July 9, 2003  | The unwieldy title suggests a flurry of last-minute second-guessing by nervous marketing executives. And the sprawling length – two hours and twenty minutes – very nearly qualifies the film as way too much of a good thing.

But don’t let any of that keep you away from Pirates of the Caribbean: The Curse of the Black Pearl. This rollicking, roisterous rompisn’t merely the very best movie ever adapted from a theme park thrill ride. (A minor distinction, I’ll grant you, but a distinction nonetheless.) It’s also an improbably delightful and sensationally exhilarating action-adventure, the most satisfying swashbuckler to bound across a movie screen since Burt Lancaster shivered timbers as The Crimson Pirate back in 1952.

Working from a clever screenplay by Shrek scripters Ted Elliott and Terry Rossio, director Gore Verbinski(Mouse Hunt, The Mexican) offers a fleet and funny sideshow of old-fashioned yo-ho-hokum, complete with spirited swordfights, crafty cutthroats, bounteous booty – no, not that kind of booty; this is a pirate movie, remember? – and distressed damsels.

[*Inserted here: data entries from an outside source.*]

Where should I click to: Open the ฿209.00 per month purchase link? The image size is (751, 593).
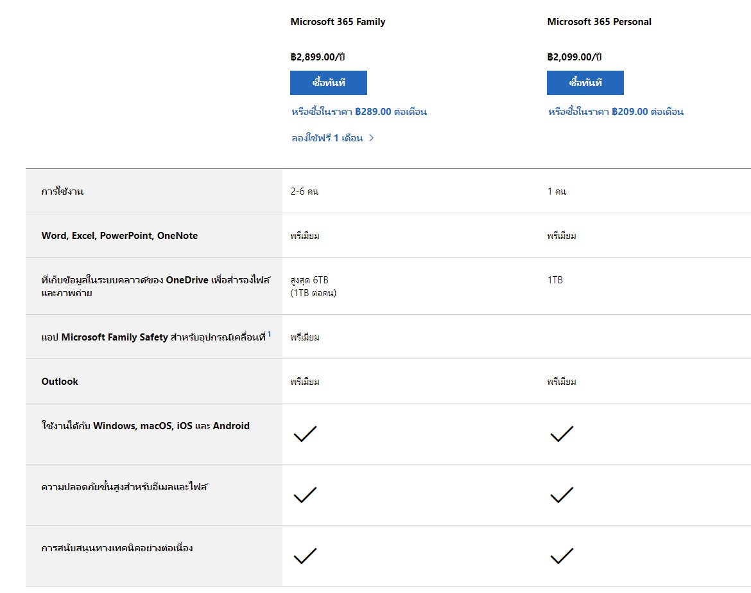point(616,112)
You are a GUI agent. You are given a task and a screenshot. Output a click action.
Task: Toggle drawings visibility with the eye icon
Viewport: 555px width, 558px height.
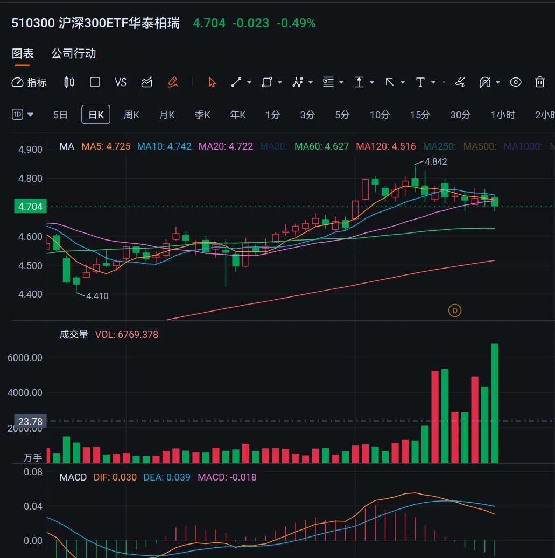point(516,82)
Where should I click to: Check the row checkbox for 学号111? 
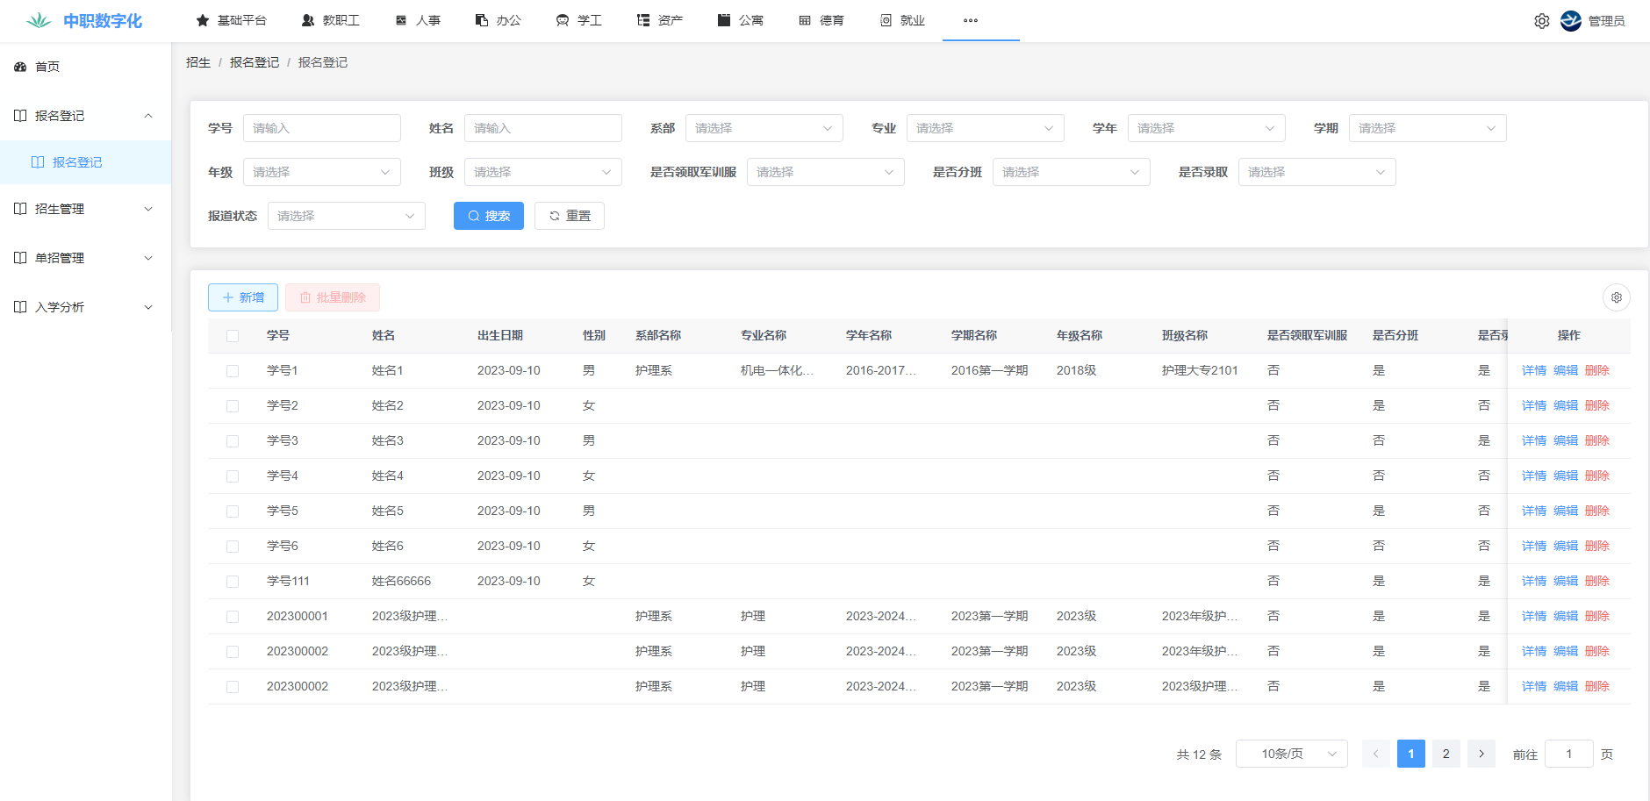[x=233, y=582]
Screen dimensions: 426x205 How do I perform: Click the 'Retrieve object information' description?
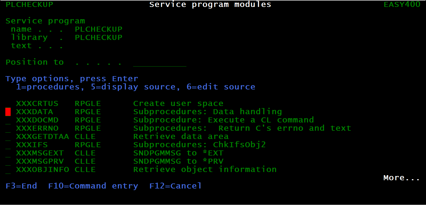pos(205,170)
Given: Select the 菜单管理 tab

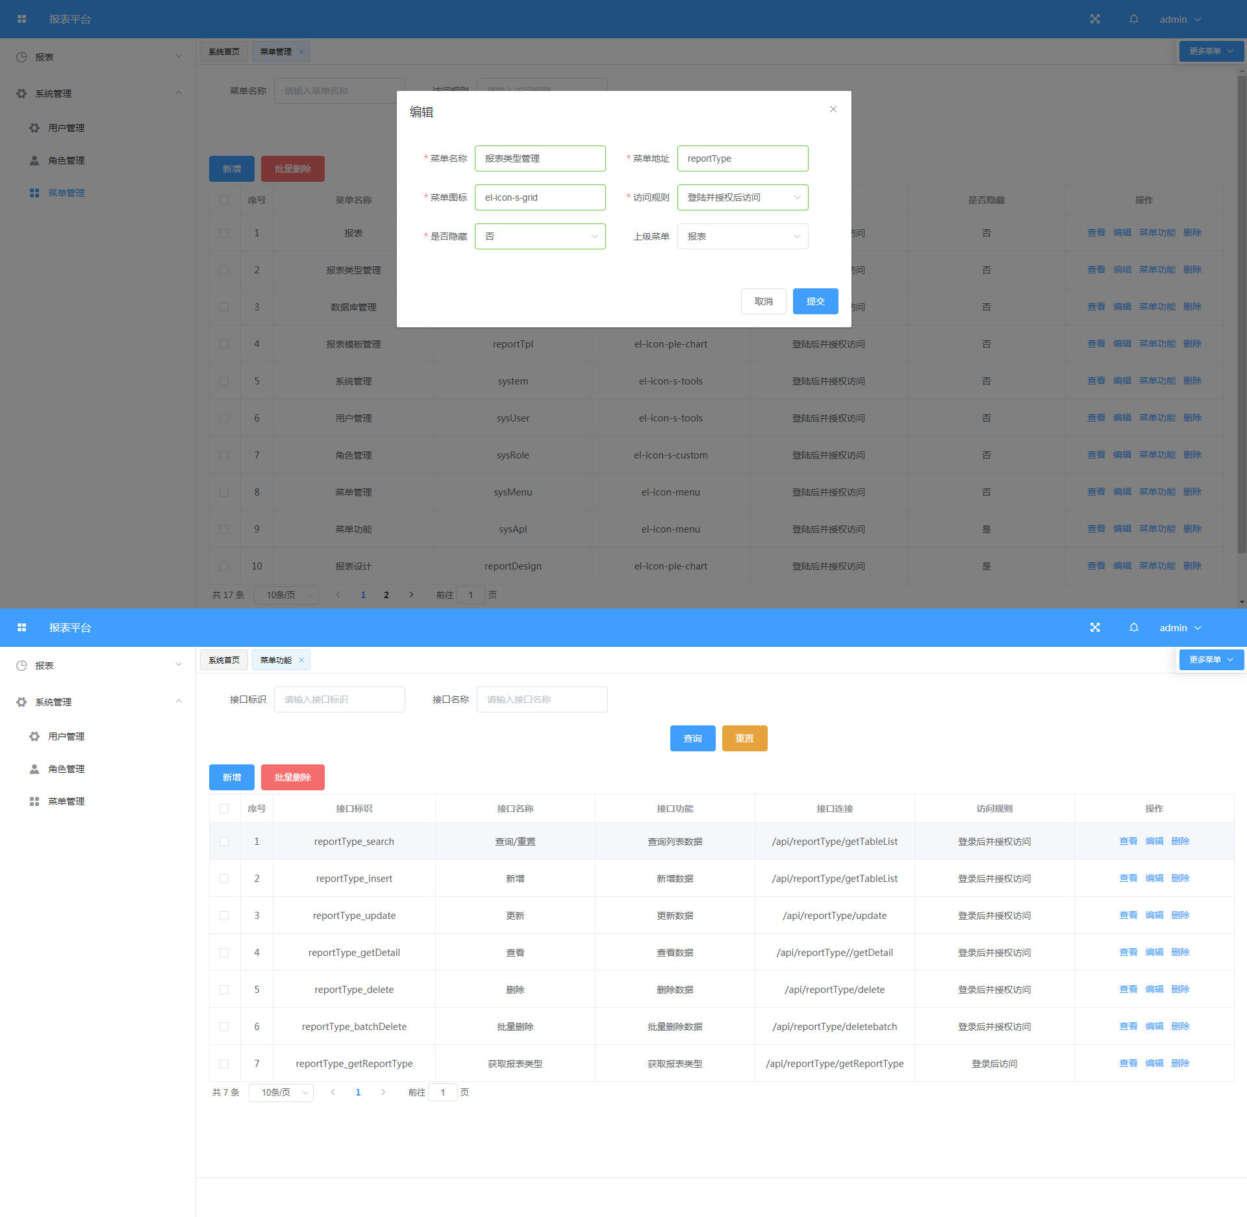Looking at the screenshot, I should (276, 51).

Better still, the filmmakers enhance the familiar elements with some artful revisionism. For example: The chief damsel, played by Keira Knightley of Bend It Like Beckham, can defend herself with a sword, or at least a bed-warmer, whenever she’s really, really distressed. And the cutthroats are not just scary but downright supernatural, thanks to the curse of the title. Indeed, when they display their true colors by moonlight, their fearsome appearance explains why this is the first PG-13 film ever released by Walt Disney Productions. (Note to parents of small children: Consider yourself duly warned.)    

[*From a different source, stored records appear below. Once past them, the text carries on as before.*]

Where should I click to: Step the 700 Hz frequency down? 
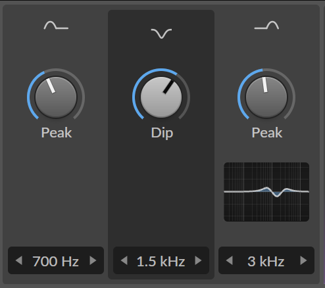[19, 260]
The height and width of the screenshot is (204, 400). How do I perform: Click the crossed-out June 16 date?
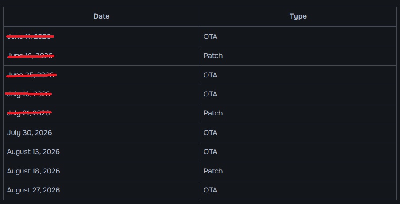tap(31, 56)
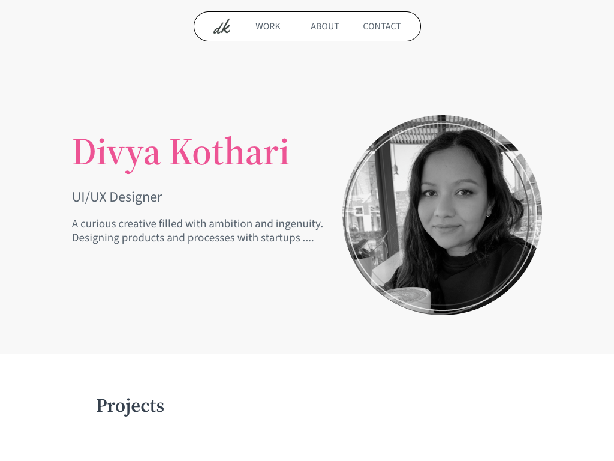Click the circular profile photo

(x=443, y=215)
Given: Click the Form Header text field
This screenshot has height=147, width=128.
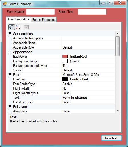Looking at the screenshot, I should point(40,12).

The main attraction of this three-ring circus is Johnny Depp’s spectacularly campy performance as Capt. Jack Sparrow, a flamboyant scalawag with a penchant for piracy and an appetite for scenery. Festooned with dreadlocks and a braided beard, and sporting more mascara than you’d find on an ’80s Brit glam-rocker, this batty buccaneer has the woozy grandeur and slurred-yet-precise diction of an indignant drunk who’s bent on talking his way out of a DUI arrest. And yet, even though you’re never certain whether his swash will buckle during moments of crisis, Captain Jack remains as game as he is gamy, sliding through tough scrapes and hairbreadth escapes with preening insouciance. He’s either too bold or too brain-fried – or, quite possibility, both – to ever acknowledge the unlikelihood of his success.

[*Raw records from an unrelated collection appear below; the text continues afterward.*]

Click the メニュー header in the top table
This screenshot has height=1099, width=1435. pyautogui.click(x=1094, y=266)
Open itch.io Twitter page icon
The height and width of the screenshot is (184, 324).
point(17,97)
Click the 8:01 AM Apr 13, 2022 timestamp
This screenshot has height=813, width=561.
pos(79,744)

Captain Jack enters the movie by sailing a leaky dinghy into the harbor of Port Royal, a 17th-century British base in the Caribbean. He blithely disembarks just before his boat sinks, fully confident that he can swipe another vessel – like, perhaps, the H.M.S. Interceptor, the fastest ship in the Royal Navy fleet, which is conveniently moored nearby – all by himself. Not surprisingly, he winds up in the local jail, where he is sentenced to remain only until he can be hanged.

As it turns out, however, Captain Jack’s incarceration is a stroke of luck. He’s in the wrong place at the right time when the pirate Barbossa (Geoffrey Rush) and his scurvy crew arrive aboard their dreaded Black Pearl – the very ship that Barbossa usurped from Captain Jack eight years earlier – to attack and invade Port Royal. Barbossa sails away with precious cargo: The beautifully plucky Elizabeth Swann (Knightley), who is the daughter of the local governor (Jonathan Pryce) and, more important, the beloved of Will Turner (Orlando Bloom), a handsome blacksmith and part-time swordsmith.

Anxious to rescue Elizabeth – even though she’s betrothed to a prideful British Navy commodore (Jack Davenport) – Will frees Captain Jack from jail, then joins the redoubtable buccaneer in commandeering the H.M.S. Interceptor.

And after that, things get really exciting. Set sail for your nearest megaplex, and you’ll see for yourself.